#### [DIRECTIONS FOR THIS TASK]
Reproduce exactly the span of lines beginning at the one with "You are a computer-use" and ending at the last line of the data below, omitting pictures.

#### [INPUT DATA]
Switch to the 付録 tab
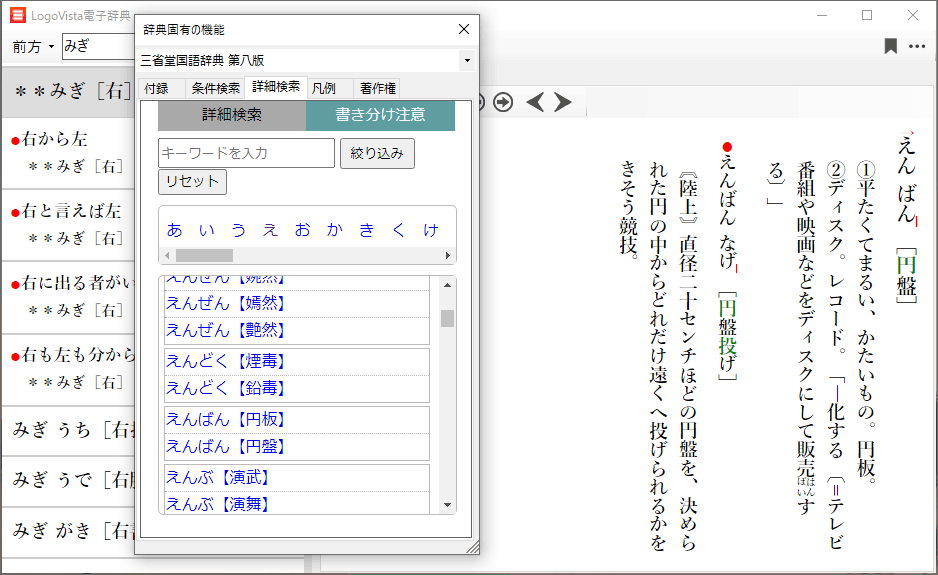 [x=157, y=88]
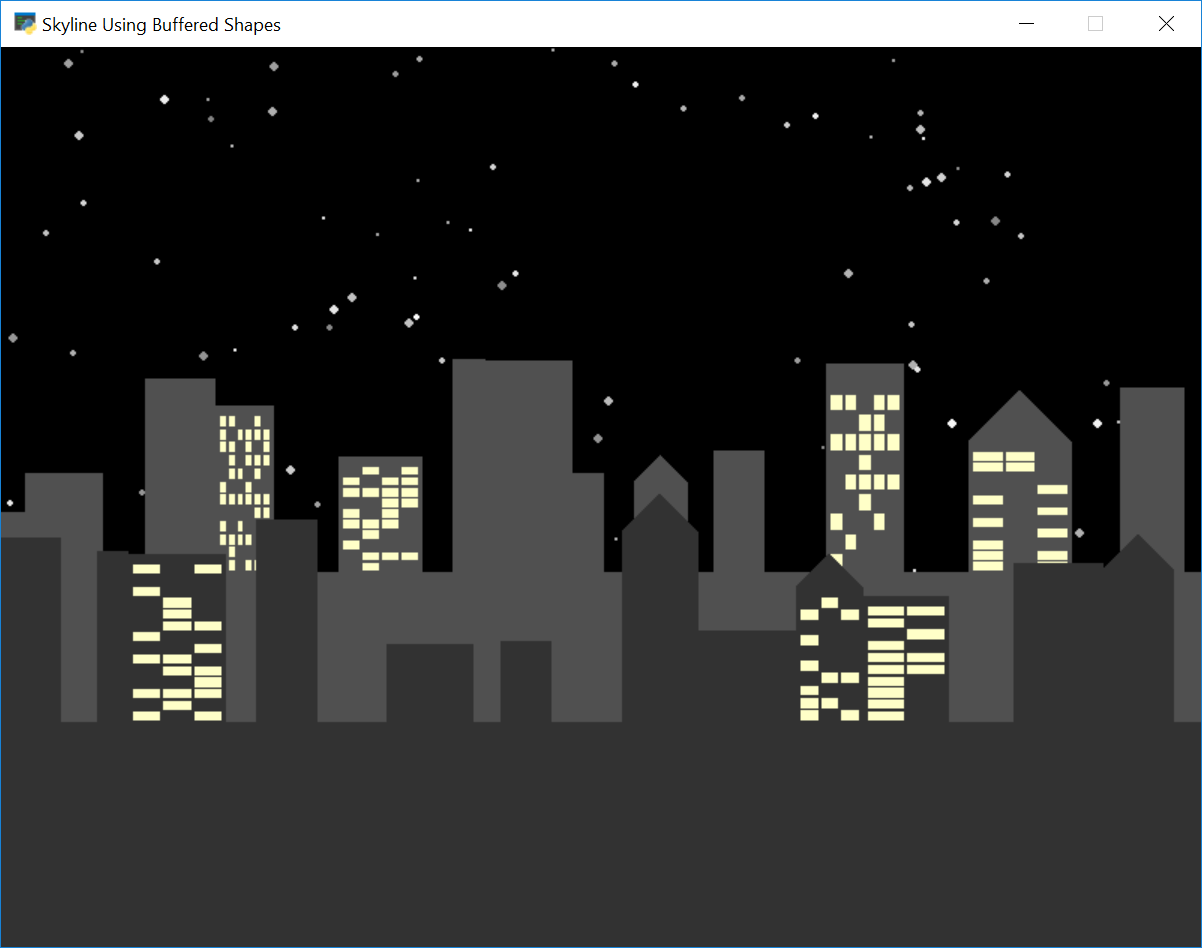This screenshot has width=1202, height=948.
Task: Click the small light-gray pointed-roof building in center
Action: coord(660,478)
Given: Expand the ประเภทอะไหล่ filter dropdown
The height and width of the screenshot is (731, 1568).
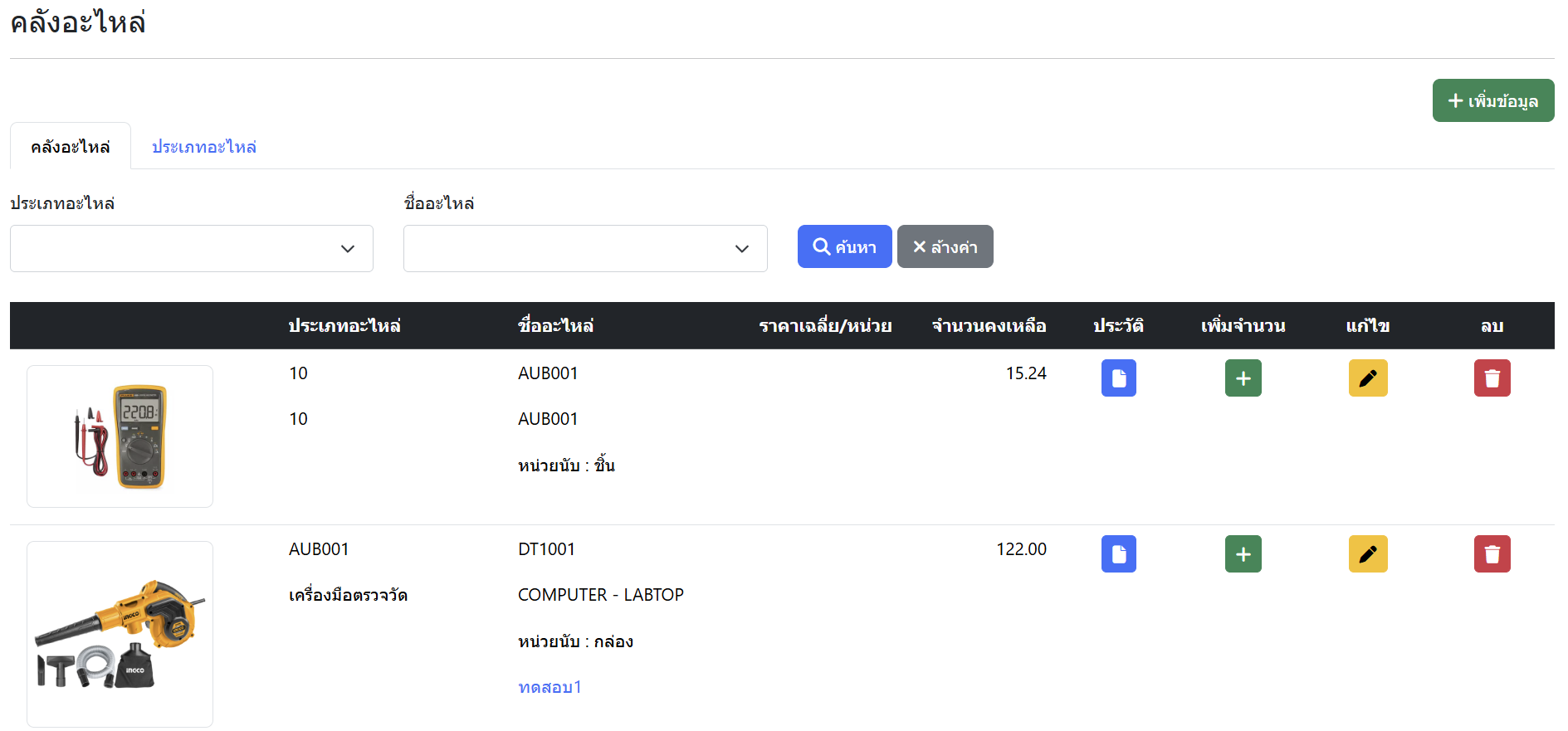Looking at the screenshot, I should click(191, 249).
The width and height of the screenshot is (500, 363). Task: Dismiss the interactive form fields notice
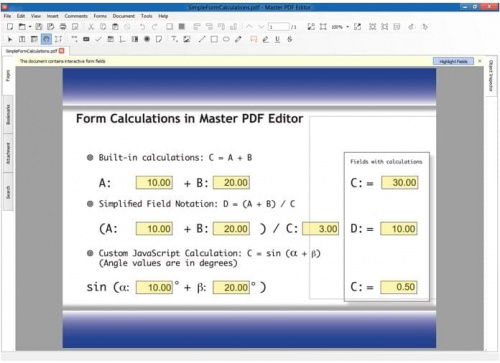[480, 61]
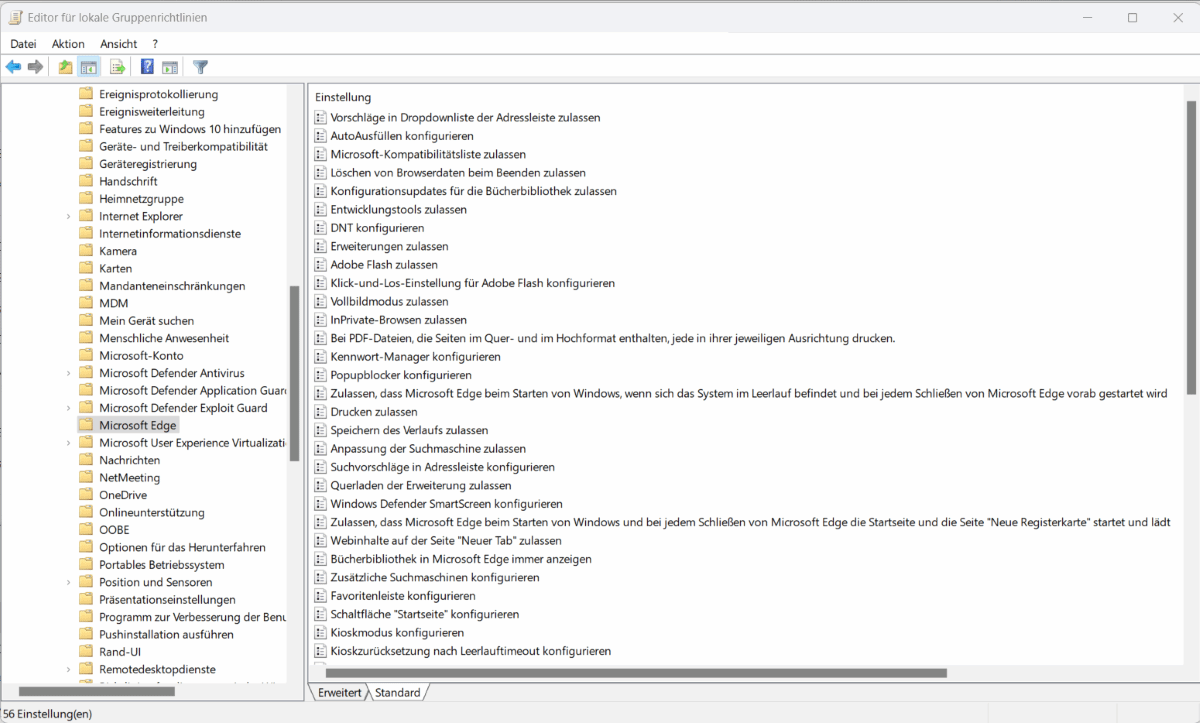Click the folder Up one level icon
Image resolution: width=1200 pixels, height=723 pixels.
click(66, 67)
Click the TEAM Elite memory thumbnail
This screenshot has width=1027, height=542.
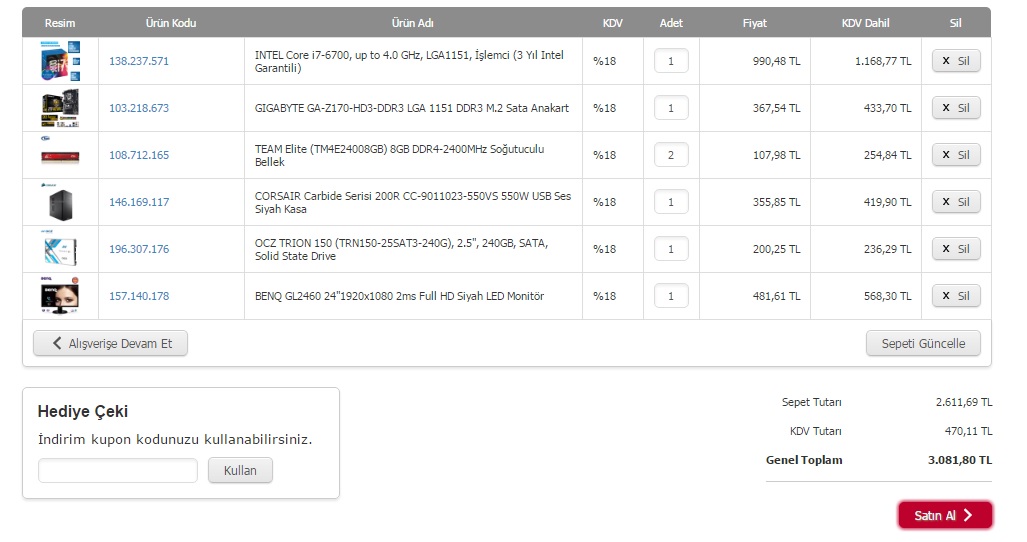[x=60, y=155]
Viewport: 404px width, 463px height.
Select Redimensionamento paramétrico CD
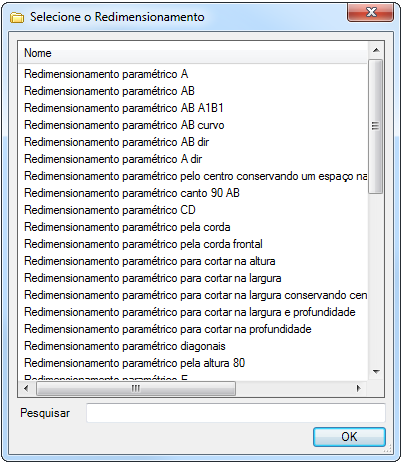tap(110, 210)
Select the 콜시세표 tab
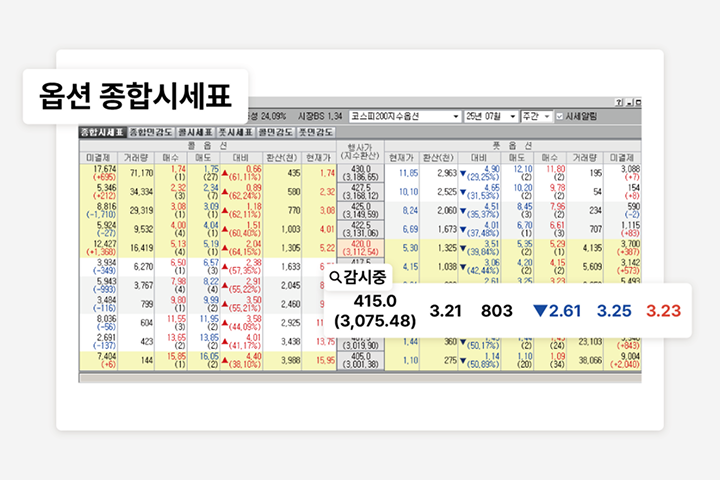This screenshot has height=480, width=720. (192, 131)
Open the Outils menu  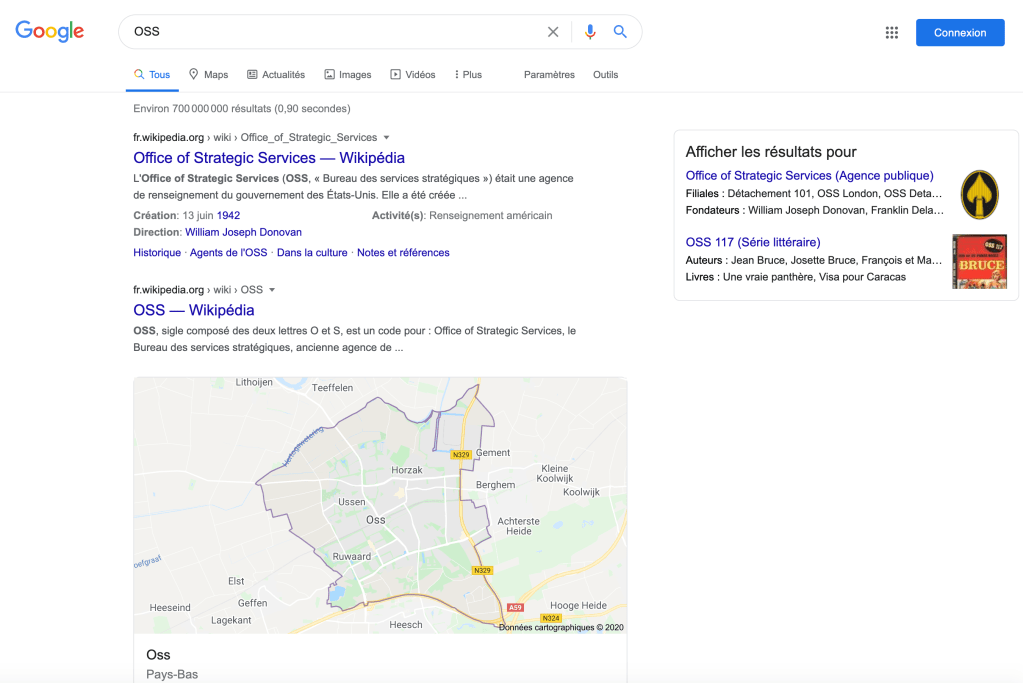tap(604, 73)
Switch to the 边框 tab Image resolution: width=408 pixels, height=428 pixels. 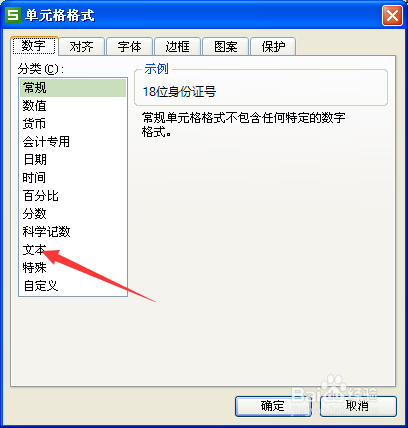(177, 47)
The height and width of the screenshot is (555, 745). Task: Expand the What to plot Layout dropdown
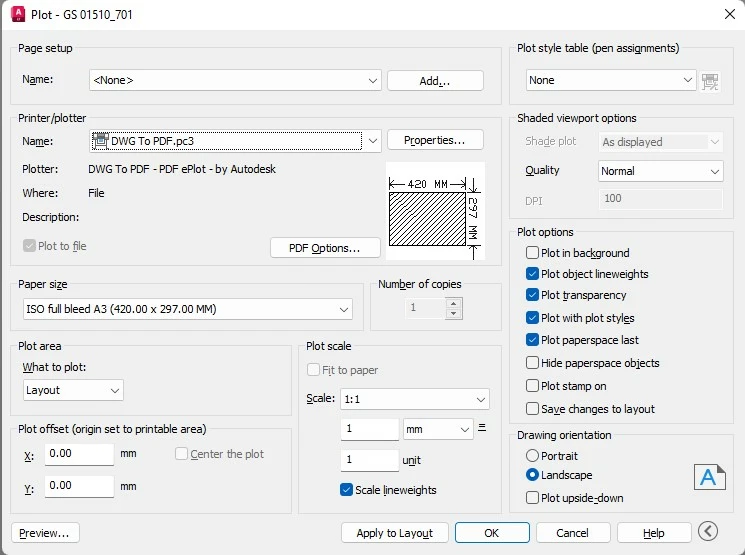73,390
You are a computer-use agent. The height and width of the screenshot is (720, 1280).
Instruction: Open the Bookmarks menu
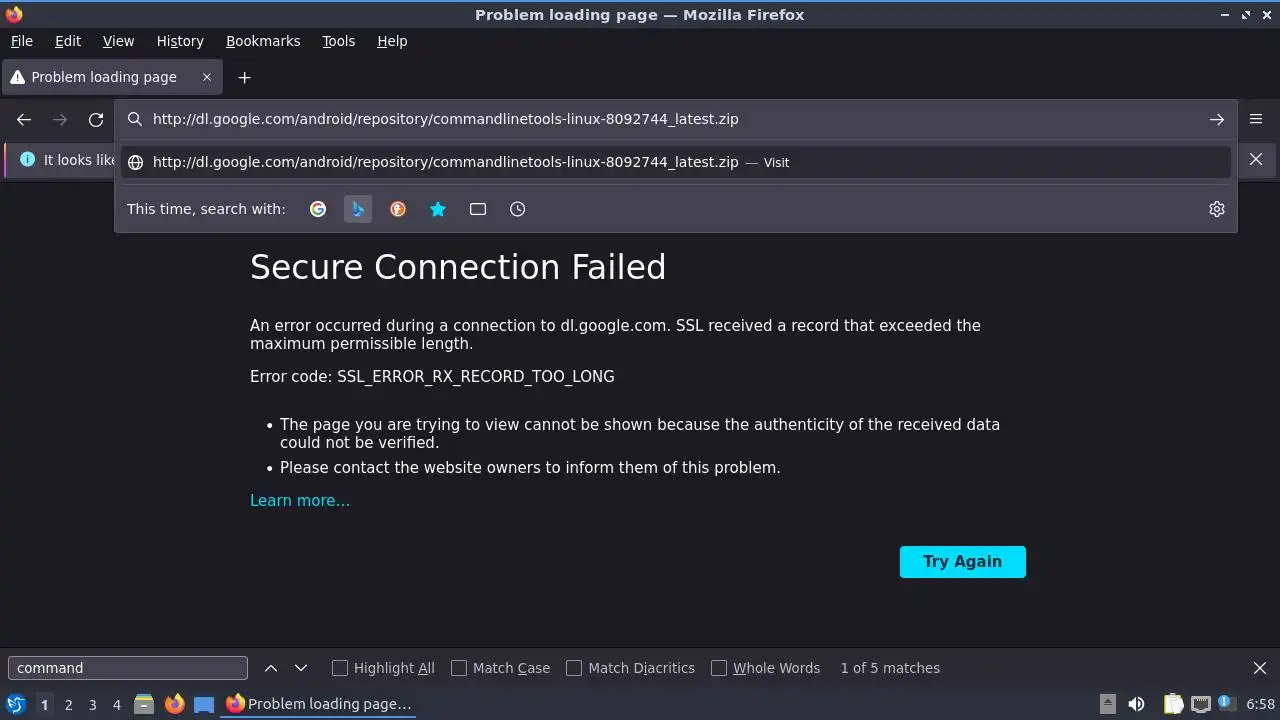263,41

#### [ANSWER AREA]
You are a computer-use agent. The height and width of the screenshot is (720, 1280).
Instruction: Open the Bookmarks menu
263,41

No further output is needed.